Extract to read
····················

Robinson said Sampson brings them in at a bottom scale, but other counties who already offer better starting salaries, can bring them in further up the scale because they are trained.
“It’s going to be very difficult for em to hire a registered nurse with a year of experience at $37,000,” said Robinson, alluding to the requirements for the PHN II position. “Very difficult. If you look at some of the counties — I know some are larger — everybody else’s starting PHN II salaries are at least $40,000 to $42,000. That makes a big difference when you’re trying to compete.”
Similarly it would be a “very difficult” prospect to find a registered dietitian for the Nutritionist III position.
According to the salary survey, Sampson’s starting salary range for PHN II, at $38,736 up to $58,128, and Nutritionist III, at $32,000 up to $48,000, fall far below ranges for other surrounding counties.
For the PHN II position, Bladen offers a range that starts at $40,472, Duplin offers a minimum of $42,000, Pender offers $42,402, Harnett $44,972, Cumberland $46,394 and New Hanover and Brunswick offer minimum salaries in the $49,400 range. The high end of the salaries range from Bladen’s $51,267 to Brunswick’s $77,598.
Cumberland, Duplin and Harnett fall at $62,238, $66,631 and $69,705, respectively.
As far as the Nutritionist III position — not all counties have them — all minimum salaries and high-end ranges again exceed Sampson’s.
Brunswick offers its Nutritionist III a minimum salary of $41,332 up to $66,131; Cumberland offers $38,734 up to $65,189; Duplin is at $40,612 up to $72,122; and New Hanover offers $58,675 up to $89,977.
Illustrating just how large the salary gap is, Robinson said one of her staff came up to her just last week and said she had interviewed for a job in another county because the offer was just too good to pass up.
“She said ‘I love my job, I wasn’t looking for a job, but a friend called me and said there was a job opening,’” said Robinson.
That employee currently earns $56,000.
“If she leaves Sampson for the other county, they are going to start her at $77,000, the mid-point for the job,” said Robinson. “The market rate for physician’s assistant, I can’t compete. If they offer her the job, she is going to leave. I want qualified people to work in public health, but the only way we can recruit and retain is (competitive pay). We have a very good benefits package that helps me sometimes.”

····················

Excerpted data
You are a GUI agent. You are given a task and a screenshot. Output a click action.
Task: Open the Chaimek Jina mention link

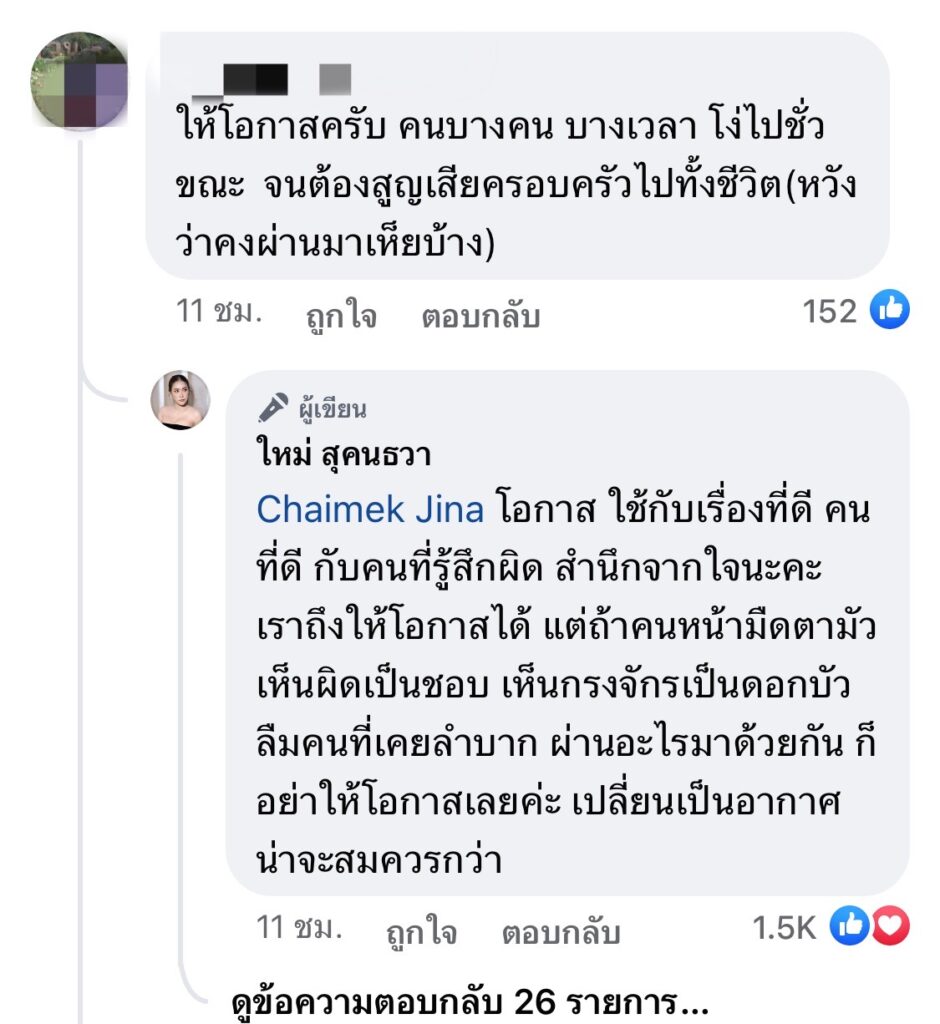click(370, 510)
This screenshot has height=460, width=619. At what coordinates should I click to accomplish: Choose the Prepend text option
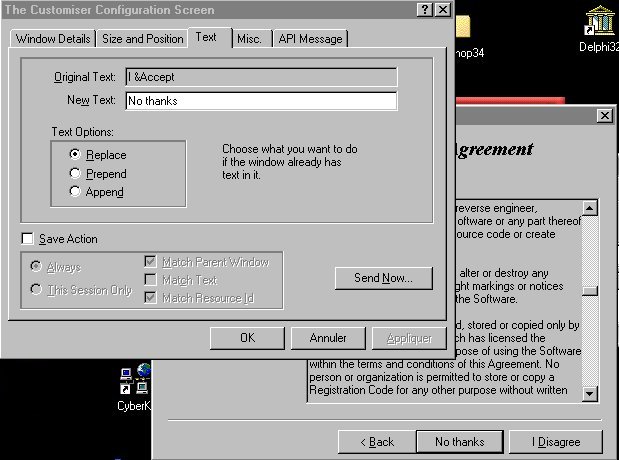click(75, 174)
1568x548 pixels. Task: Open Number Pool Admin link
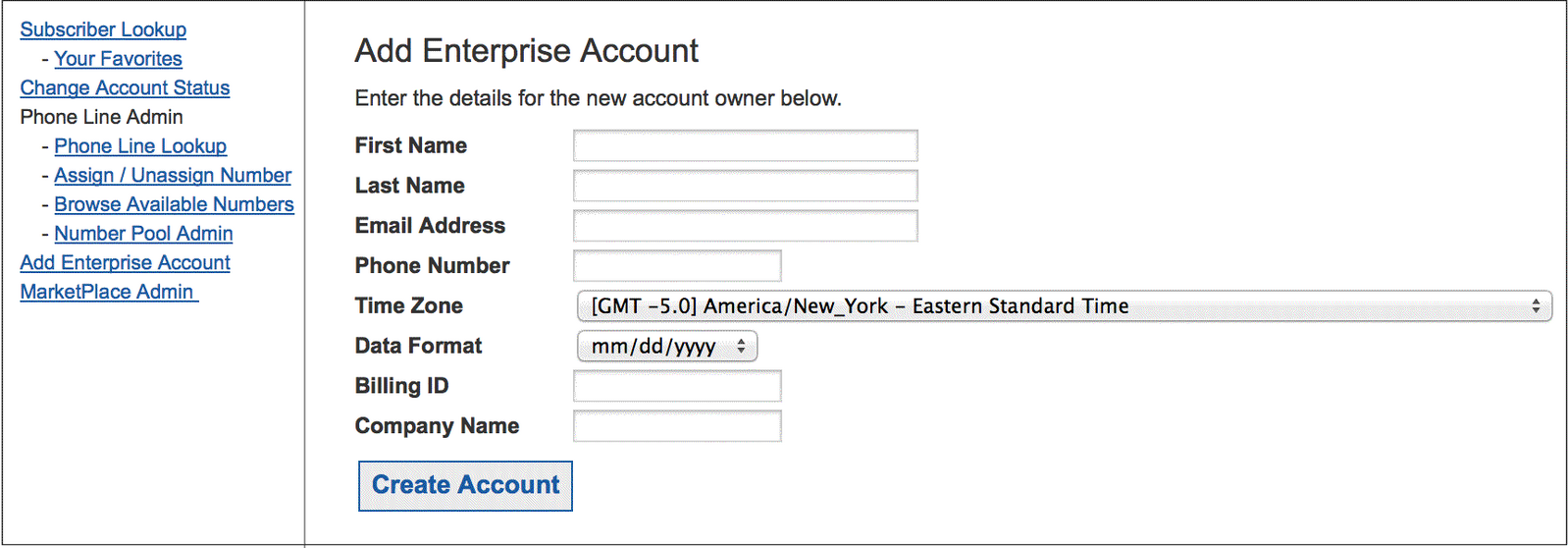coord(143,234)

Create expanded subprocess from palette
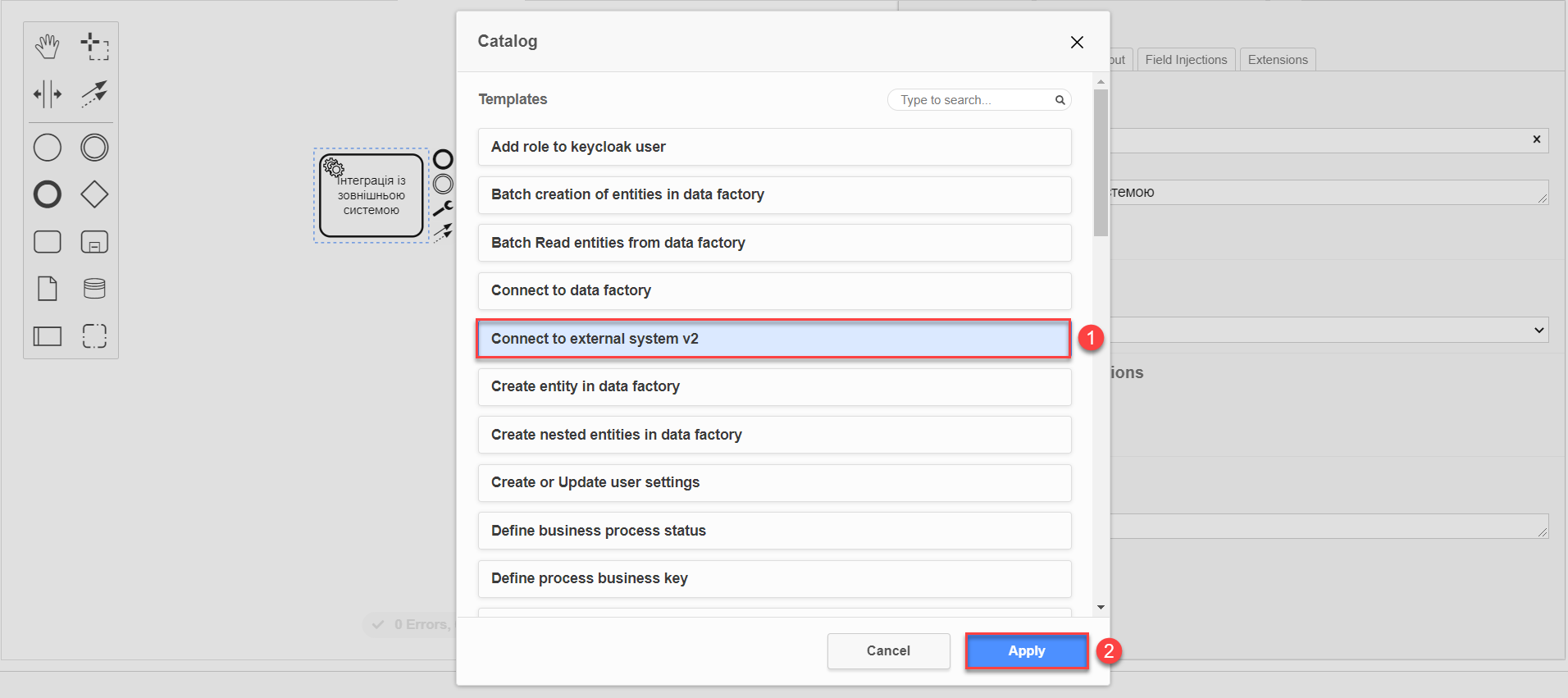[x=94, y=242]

····················

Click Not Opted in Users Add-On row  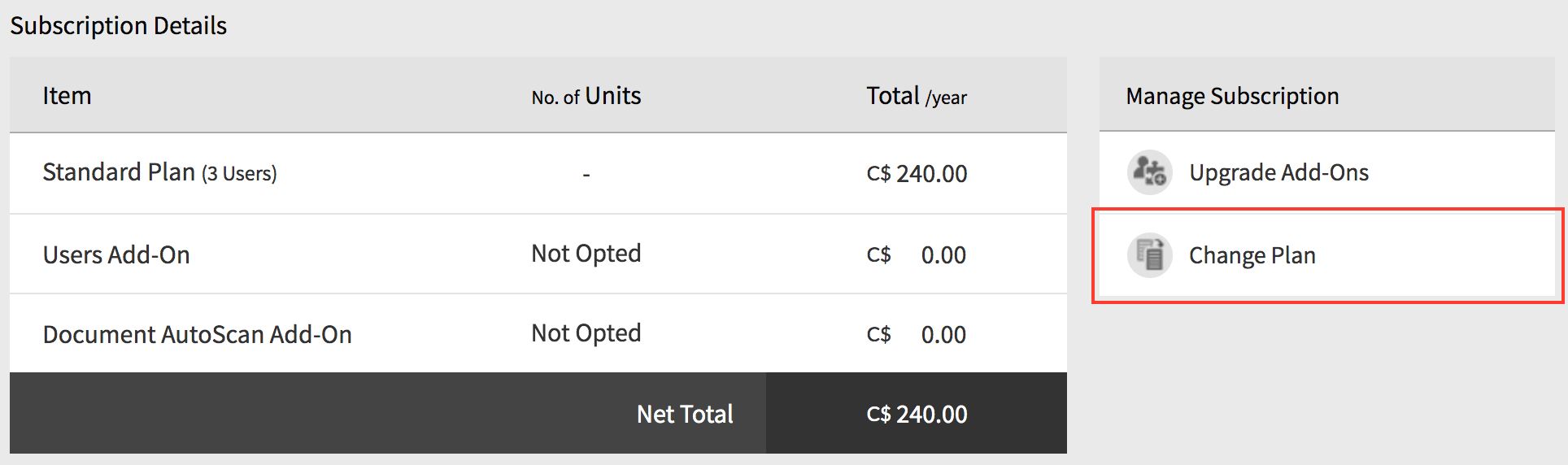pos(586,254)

····················

Exercises
a: Answer these questions about the salary article:
(i) What minimum salary does Duplin offer for the PHN II position?
(ii) How much does the employee who interviewed in another county currently earn?
(iii) What salary range does New Hanover offer its Nutritionist III?
b: Repeat the part of the salary article from "Cumberland, Duplin and" up to and including "again exceed Sampson’s.".
c: Go on with the salary article from the point where it stops.
The data that comes after the salary article is unrelated material.

Replies
a:
(i) $42,000
(ii) $56,000
(iii) $58,675 up to $89,977

b:
Cumberland, Duplin and Harnett fall at $62,238, $66,631 and $69,705, respectively.
As far as the Nutritionist III position — not all counties have them — all minimum salaries and high-end ranges again exceed Sampson’s.

c:
The Health Department’s employee recruitment and retention problem is a microcosm of the one affecting many departments countywide.
Assistant county manager Susan Holder recently pointed to the large number of recent county retirees, noting 26 in just a one-year span from January 2012 to January 2013. She used those numbers as a way of touting the importance of a proposed Career Path Salary Plan, which would reward “above average” employees with raises as they progress in the county.
“Those 26 employees represented 521 years of service,” Holder said. “You can’t buy that back. We have no plan for holding onto employees, unless we show them some promise that the longer you stay here, the more promise you have of earning a higher wage.”
Otherwise, those trained people will leave and the untrained employee that takes their place will demand more time from the existing employees, Holder said. As the economy improves, county officials said, more employees will likely retire or “job-hop” to the highest bidder, something that Robinson is seeing firsthand.
“We have a problem that is going to repeat itself and get worse instead of better,” said Holder, “unless we think about succession planning.”
Robinson is still looking to fill needed positions, including a nurse practitioner, but recruiting is difficult — and the lack of competitive starting salaries is a dilemma that impacts several areas of operations.
“This is costing the Health Department additional training revenue, impacting clinical services and causing low morale among the remaining staff.”